The data below holds a line containing "Basic Animator (155, 506)" and a line containing "Сдать вещь (142, 2380)"; please quote exactly those two lines and every line between them, and nothing else.

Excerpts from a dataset
--------------------

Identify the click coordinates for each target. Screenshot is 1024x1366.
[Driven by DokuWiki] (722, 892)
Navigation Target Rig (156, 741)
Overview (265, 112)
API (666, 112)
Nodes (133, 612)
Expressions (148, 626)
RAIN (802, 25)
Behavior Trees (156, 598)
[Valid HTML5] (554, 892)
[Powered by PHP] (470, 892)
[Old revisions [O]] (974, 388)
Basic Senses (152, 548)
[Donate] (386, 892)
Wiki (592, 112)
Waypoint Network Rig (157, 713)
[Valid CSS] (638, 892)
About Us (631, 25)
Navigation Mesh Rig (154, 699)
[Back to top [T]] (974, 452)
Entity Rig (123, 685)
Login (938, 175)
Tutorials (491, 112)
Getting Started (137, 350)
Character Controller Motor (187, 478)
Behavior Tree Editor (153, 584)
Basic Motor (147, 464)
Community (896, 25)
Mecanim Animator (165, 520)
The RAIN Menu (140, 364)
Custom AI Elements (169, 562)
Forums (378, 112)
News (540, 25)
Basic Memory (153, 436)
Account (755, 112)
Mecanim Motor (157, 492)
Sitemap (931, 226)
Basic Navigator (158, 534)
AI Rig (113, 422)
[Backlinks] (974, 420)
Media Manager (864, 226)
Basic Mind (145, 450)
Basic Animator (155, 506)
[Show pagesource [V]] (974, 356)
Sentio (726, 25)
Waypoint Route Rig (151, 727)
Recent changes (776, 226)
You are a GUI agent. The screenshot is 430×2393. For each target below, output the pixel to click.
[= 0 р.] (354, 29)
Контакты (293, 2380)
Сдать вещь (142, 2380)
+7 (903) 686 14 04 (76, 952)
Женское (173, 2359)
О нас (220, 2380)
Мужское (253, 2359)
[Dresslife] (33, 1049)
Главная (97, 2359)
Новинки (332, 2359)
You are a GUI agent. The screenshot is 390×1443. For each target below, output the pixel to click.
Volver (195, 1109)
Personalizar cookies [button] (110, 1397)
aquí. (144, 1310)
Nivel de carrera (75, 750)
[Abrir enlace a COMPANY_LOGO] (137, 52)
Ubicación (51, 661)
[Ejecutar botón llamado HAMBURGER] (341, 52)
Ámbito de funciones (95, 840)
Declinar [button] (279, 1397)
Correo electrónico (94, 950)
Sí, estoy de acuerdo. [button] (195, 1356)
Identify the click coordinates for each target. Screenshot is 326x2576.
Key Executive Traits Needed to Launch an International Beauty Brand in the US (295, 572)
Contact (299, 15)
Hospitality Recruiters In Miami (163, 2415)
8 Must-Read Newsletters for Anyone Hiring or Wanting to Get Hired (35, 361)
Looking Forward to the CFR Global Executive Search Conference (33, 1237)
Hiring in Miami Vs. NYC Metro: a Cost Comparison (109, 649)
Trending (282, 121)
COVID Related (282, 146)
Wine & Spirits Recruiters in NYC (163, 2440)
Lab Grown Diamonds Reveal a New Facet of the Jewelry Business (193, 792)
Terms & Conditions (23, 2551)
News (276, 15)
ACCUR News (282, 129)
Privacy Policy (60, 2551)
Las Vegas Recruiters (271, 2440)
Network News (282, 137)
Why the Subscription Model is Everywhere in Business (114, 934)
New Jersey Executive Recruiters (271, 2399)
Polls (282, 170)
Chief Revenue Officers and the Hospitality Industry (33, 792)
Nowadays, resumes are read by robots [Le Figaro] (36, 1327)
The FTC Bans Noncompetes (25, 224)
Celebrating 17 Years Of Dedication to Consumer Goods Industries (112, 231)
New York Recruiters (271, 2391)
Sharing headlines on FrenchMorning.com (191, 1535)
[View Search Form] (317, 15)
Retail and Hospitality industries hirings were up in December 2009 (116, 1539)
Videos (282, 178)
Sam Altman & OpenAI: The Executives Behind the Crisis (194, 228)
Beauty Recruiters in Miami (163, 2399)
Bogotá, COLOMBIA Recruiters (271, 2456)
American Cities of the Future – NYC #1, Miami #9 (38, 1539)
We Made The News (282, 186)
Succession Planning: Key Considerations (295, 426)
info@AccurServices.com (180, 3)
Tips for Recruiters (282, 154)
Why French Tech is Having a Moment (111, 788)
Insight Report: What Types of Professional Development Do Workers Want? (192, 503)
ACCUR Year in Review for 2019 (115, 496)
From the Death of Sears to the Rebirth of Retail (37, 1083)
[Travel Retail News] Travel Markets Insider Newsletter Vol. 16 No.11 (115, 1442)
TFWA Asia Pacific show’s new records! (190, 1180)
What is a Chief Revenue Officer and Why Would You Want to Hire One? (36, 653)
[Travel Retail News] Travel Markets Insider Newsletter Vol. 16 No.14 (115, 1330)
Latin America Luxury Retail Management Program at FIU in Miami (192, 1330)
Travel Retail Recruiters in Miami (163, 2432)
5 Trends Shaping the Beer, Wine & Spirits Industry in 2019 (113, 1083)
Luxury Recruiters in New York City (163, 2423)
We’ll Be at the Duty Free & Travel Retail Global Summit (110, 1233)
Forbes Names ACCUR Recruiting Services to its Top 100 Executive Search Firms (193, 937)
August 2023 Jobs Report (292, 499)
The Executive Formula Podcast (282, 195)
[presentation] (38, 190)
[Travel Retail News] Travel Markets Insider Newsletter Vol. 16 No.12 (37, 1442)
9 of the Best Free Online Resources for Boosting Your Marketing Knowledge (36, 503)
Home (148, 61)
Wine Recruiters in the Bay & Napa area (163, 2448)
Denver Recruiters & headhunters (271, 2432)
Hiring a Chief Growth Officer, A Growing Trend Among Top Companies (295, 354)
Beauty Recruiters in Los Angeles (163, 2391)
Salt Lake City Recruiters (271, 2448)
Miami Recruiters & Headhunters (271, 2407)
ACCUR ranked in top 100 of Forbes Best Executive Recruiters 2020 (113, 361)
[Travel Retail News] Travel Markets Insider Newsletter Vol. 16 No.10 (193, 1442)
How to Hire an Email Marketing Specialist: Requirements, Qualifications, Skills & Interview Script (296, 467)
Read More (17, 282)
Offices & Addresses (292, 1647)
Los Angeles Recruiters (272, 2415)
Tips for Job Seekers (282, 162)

--------------------

▶ _TASK RESPONSE_
Basic Animator (155, 506)
[Show pagesource [V]] (974, 356)
Sentio (726, 25)
Waypoint Route Rig (151, 727)
Recent changes (776, 226)
You are a GUI agent. The screenshot is 430×2393. For each target below, output the pixel to click.
[= 0 р.] (354, 29)
Контакты (293, 2380)
Сдать вещь (142, 2380)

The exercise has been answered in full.